In computer programming, both iteration and recursion define a type of loop. With iteration, the loop makes use of the current instance of the function in which it appears. When we start a new iteration, the "state" of the previous iteration is carried forward to the new iteration but we cannot return to a previous state. With recursion we can return to a previous state because each recursion invokes a new instance of the function which automatically saves the state of the current instance. Whenever we return from an instance, the result of that instance can be passed back to the previous instance and be incorporated into its restored state.

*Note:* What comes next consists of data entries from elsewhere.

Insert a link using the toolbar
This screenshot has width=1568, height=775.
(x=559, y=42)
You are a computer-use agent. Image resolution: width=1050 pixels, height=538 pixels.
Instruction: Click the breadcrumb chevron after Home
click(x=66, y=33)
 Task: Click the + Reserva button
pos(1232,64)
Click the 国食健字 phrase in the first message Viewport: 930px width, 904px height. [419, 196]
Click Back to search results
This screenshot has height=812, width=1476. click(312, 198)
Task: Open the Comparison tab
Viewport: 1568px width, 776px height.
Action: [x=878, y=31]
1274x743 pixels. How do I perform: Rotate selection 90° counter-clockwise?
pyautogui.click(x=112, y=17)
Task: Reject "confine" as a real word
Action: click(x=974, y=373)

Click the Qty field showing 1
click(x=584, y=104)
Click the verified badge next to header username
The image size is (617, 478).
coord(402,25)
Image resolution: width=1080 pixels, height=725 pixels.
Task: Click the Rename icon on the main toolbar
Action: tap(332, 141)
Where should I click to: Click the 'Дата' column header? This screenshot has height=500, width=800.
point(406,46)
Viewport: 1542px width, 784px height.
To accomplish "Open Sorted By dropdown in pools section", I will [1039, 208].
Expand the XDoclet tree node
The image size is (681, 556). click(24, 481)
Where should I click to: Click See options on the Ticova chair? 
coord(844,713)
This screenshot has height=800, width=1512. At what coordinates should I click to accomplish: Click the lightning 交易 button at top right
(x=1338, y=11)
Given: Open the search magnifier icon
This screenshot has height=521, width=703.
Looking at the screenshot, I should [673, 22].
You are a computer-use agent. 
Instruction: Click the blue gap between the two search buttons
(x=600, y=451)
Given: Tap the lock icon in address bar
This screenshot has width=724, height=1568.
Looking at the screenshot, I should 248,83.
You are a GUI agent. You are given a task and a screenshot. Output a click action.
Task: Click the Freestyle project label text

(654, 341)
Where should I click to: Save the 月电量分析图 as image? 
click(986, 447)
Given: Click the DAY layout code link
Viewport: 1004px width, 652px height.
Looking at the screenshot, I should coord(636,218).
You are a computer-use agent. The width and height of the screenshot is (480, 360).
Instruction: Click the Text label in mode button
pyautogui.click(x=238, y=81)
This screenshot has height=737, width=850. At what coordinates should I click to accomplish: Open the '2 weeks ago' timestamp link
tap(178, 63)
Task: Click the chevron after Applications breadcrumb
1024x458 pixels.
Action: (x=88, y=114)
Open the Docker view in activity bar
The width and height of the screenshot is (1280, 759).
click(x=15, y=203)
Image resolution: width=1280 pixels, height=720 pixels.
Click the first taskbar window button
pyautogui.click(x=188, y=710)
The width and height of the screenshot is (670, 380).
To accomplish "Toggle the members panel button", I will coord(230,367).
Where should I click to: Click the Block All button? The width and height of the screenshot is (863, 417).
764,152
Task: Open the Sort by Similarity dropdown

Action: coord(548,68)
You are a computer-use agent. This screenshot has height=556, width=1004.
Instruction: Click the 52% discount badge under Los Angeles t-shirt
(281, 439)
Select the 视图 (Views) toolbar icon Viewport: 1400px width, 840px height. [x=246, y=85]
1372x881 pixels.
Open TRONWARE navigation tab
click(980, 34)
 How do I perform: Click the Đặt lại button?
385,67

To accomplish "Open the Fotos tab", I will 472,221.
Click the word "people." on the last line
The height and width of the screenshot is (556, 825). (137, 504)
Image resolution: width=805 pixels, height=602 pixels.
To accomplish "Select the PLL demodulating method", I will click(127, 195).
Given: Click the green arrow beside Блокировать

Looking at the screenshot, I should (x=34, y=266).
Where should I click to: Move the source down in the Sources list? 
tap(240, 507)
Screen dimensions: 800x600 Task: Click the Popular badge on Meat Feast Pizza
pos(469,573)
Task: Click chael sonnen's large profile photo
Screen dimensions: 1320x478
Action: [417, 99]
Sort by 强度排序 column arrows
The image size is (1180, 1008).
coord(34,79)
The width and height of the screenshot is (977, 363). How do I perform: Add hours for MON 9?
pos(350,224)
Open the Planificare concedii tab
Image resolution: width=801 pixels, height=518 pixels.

To demonstrate, consider the following iterative loop (in C++):
for (unsigned i=0; i<=10; ++i)
std:cout << i << std::endl;
Here we print the numbers from 0 to 10. Each iteration of the loop is not reliant upon the previous iteration so recursion is not required. However, we can achieve the same thing using recursion:
void print (unsigned max)
{
if (max!=0) print (max-1);
std::cout << max << std::endl;
}
Here we test the value of max. If it is non-zero we invoke a new instance of the same function, recursively passing the decremented value of max. Thus if max were 10, we'd invoke print (9), which invokes print (8), then print (7) and so on, until print (0) is invoked. At this point there are 11 instances of the print function, thus the "depth of recursion" is 11 and each instance of the function has its own instance of the max variable. Since max is zero in the 11th instance, the condition fails and the next statement is executed, which prints the value 0 and returns to the previous instance where max was 1. In that instance we'd already tested if max were zero so we continue with the next statement which prints the value 1 and returns to the previous instance where max was 2. The recursions continue to "unwind", each printing their own max value until we arrive back at the first instance where max was 10 and the value 10 is printed.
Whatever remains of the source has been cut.